INSTRUCTIONS FOR THE TASK: Determine the number of lines in the data below that hold "fill"; give nothing but that number.

Collected data entries:
····················
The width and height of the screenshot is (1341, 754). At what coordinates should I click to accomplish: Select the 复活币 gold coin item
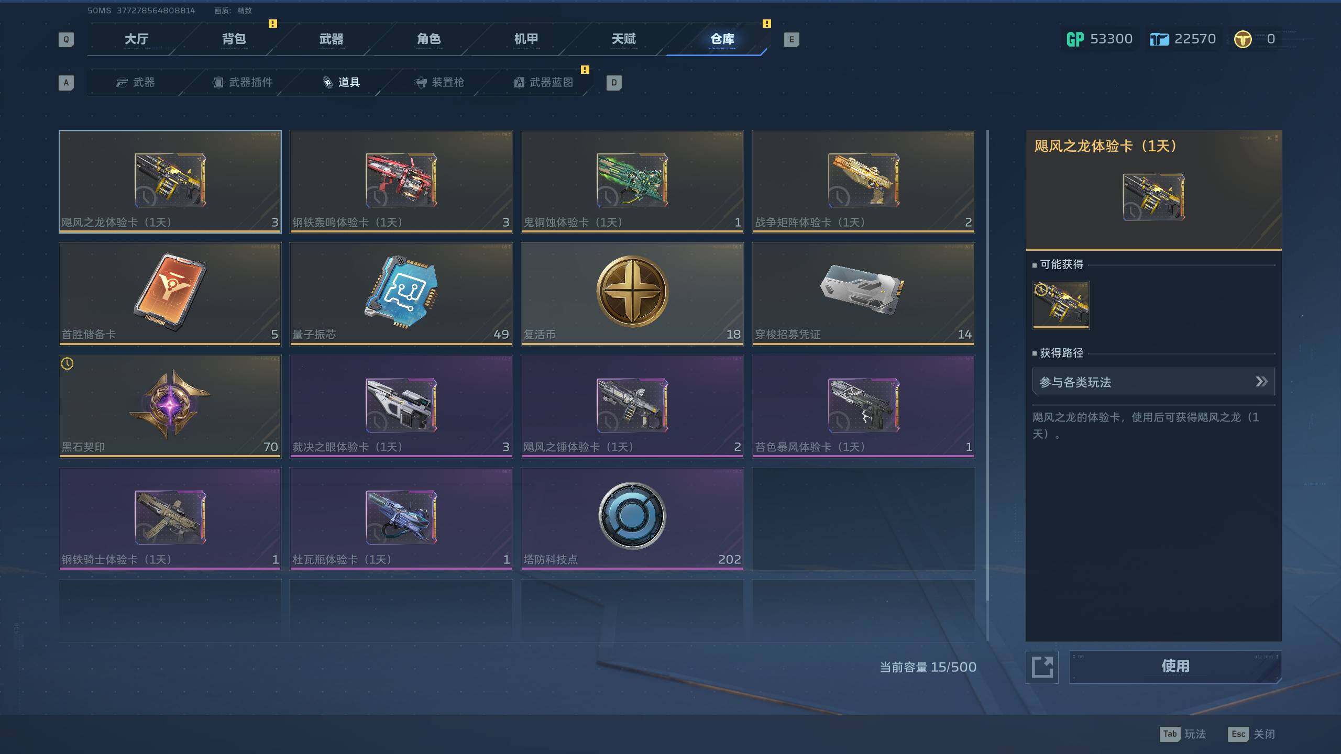pos(632,294)
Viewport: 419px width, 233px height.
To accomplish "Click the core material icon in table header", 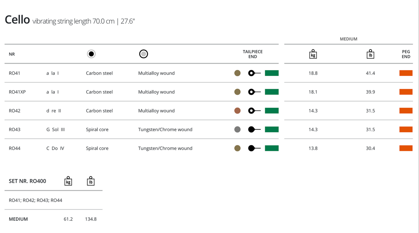I will pyautogui.click(x=91, y=54).
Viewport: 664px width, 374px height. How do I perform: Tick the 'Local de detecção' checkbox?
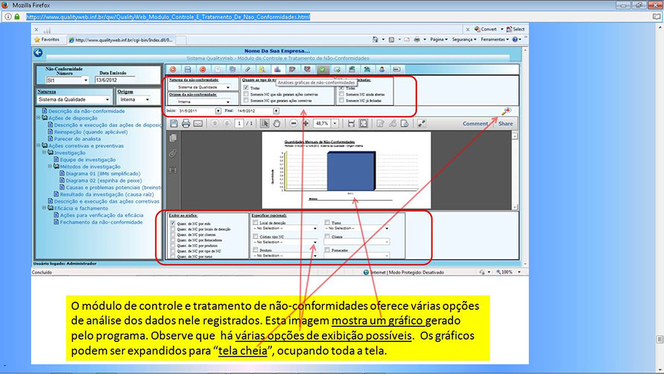pos(256,223)
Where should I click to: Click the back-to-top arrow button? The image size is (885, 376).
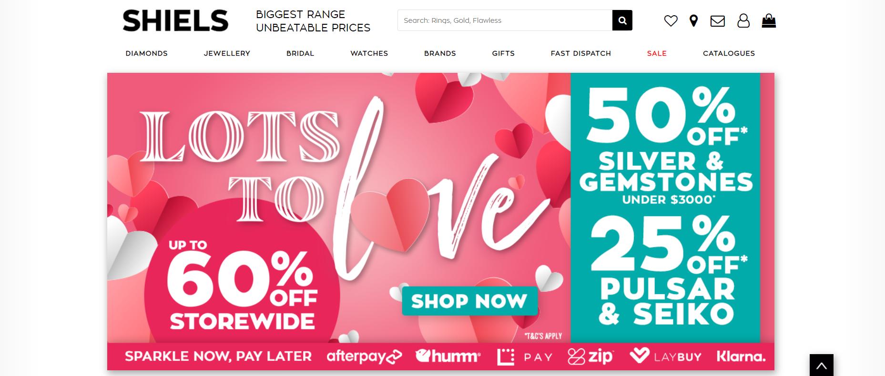822,365
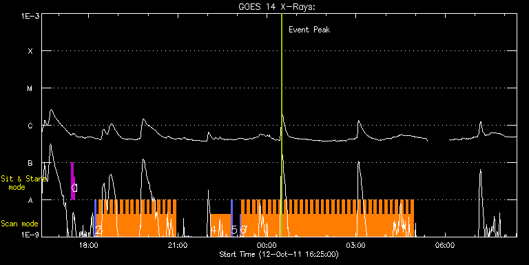Click the B flare class axis label

30,163
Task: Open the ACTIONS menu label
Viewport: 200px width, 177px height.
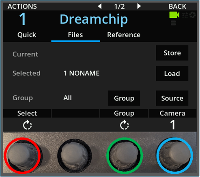Action: 22,6
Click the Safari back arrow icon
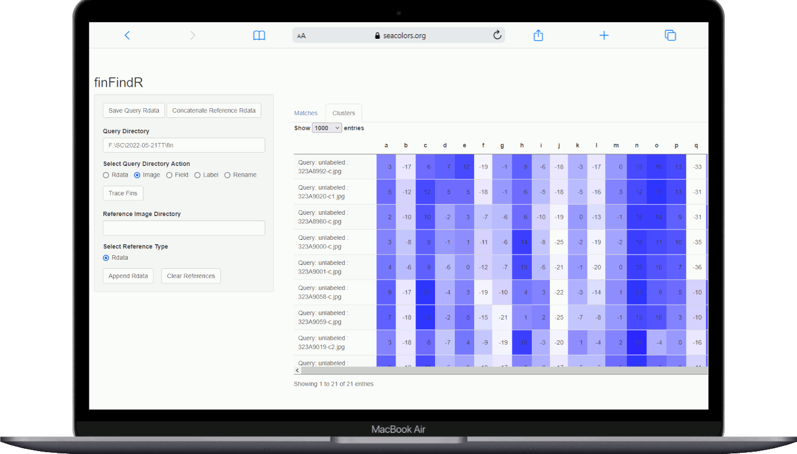This screenshot has width=797, height=454. 127,35
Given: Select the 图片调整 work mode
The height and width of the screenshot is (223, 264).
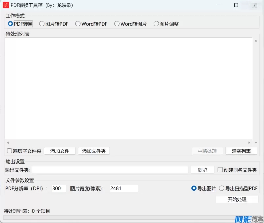Looking at the screenshot, I should [156, 23].
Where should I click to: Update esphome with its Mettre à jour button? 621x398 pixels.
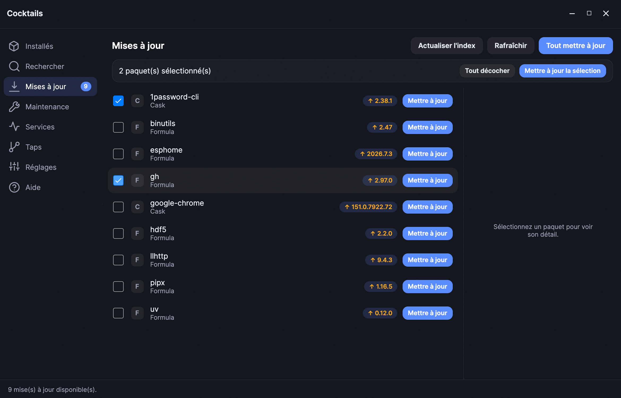click(x=427, y=154)
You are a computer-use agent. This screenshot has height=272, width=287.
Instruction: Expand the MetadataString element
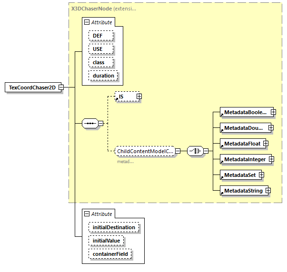[x=268, y=191]
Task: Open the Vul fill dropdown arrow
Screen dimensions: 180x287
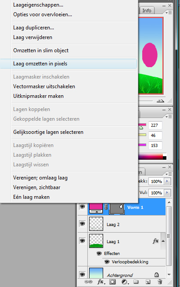Action: pos(167,193)
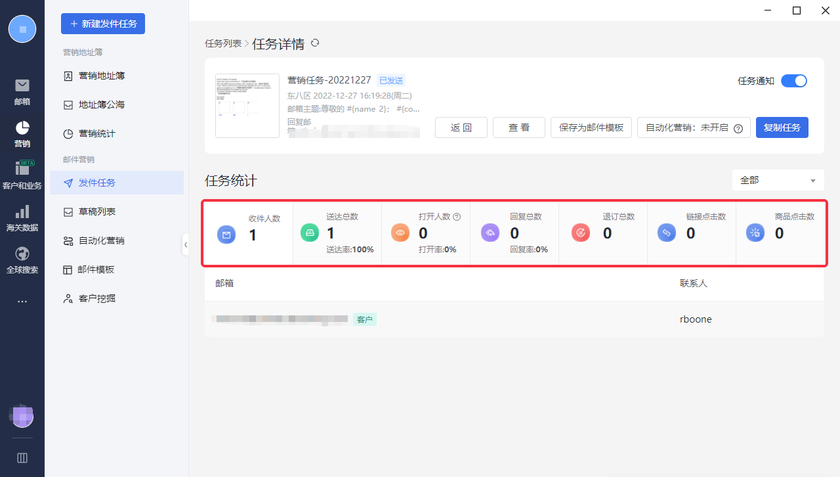Click the refresh icon beside 任务详情
840x477 pixels.
pyautogui.click(x=315, y=43)

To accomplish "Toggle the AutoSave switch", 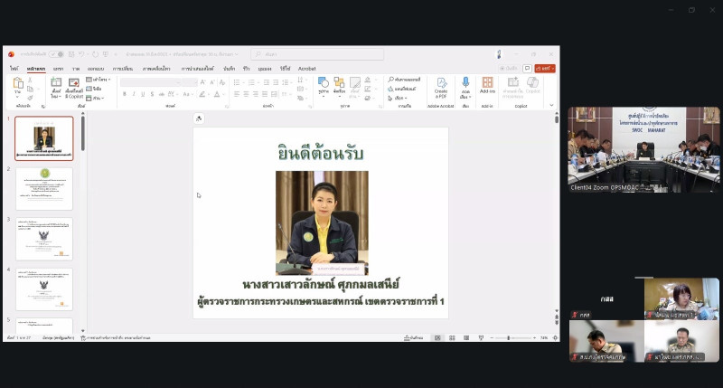I will point(56,54).
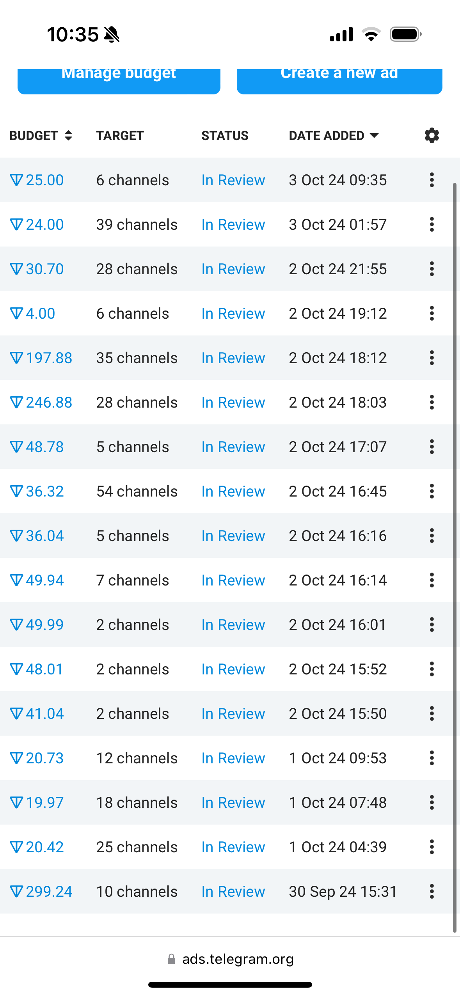Image resolution: width=460 pixels, height=997 pixels.
Task: Click the vertical page scrollbar
Action: (455, 558)
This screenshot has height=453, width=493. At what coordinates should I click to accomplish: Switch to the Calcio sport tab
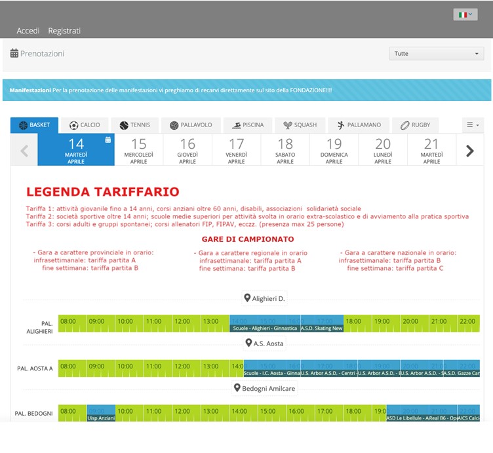coord(85,125)
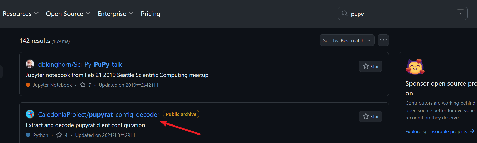Open Sort by Best match dropdown
The width and height of the screenshot is (477, 143).
[x=347, y=40]
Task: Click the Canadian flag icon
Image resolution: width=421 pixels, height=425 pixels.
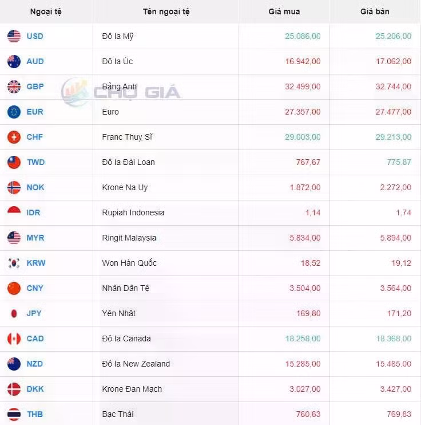Action: (x=14, y=339)
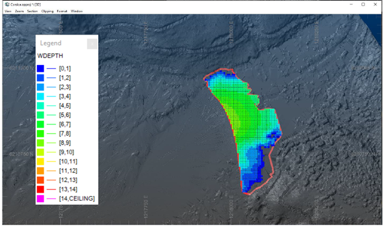Image resolution: width=390 pixels, height=229 pixels.
Task: Click the WDEPTH legend heading
Action: pos(50,56)
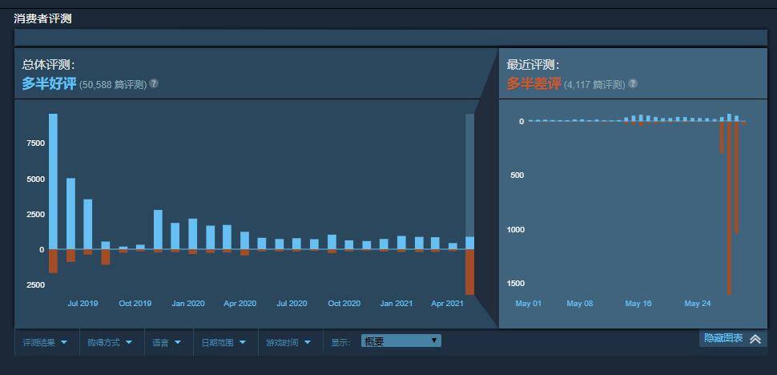The width and height of the screenshot is (777, 375).
Task: Expand the 购得方式 filter menu
Action: coord(111,342)

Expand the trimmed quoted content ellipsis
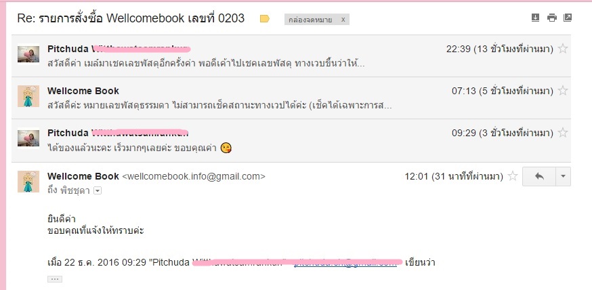point(55,279)
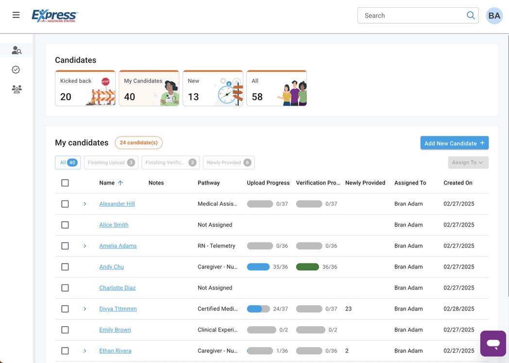Click the Name column sort arrow
Screen dimensions: 509x363
click(x=120, y=183)
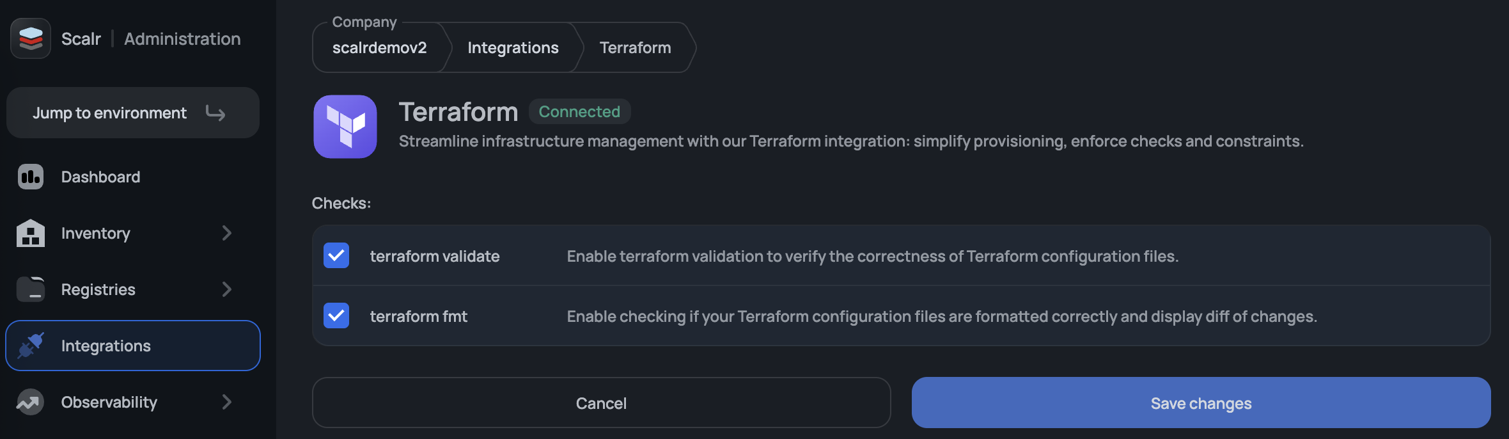Click the Observability chart icon
Viewport: 1509px width, 439px height.
[x=31, y=402]
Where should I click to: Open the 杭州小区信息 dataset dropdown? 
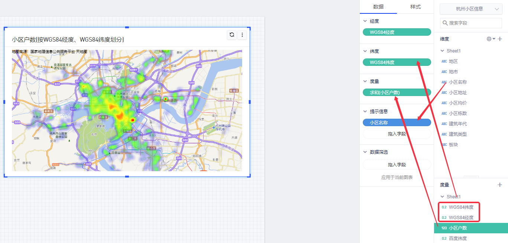(x=471, y=9)
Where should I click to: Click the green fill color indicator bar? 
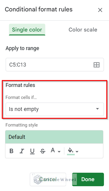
····················
SOLVED PROBLEM: 2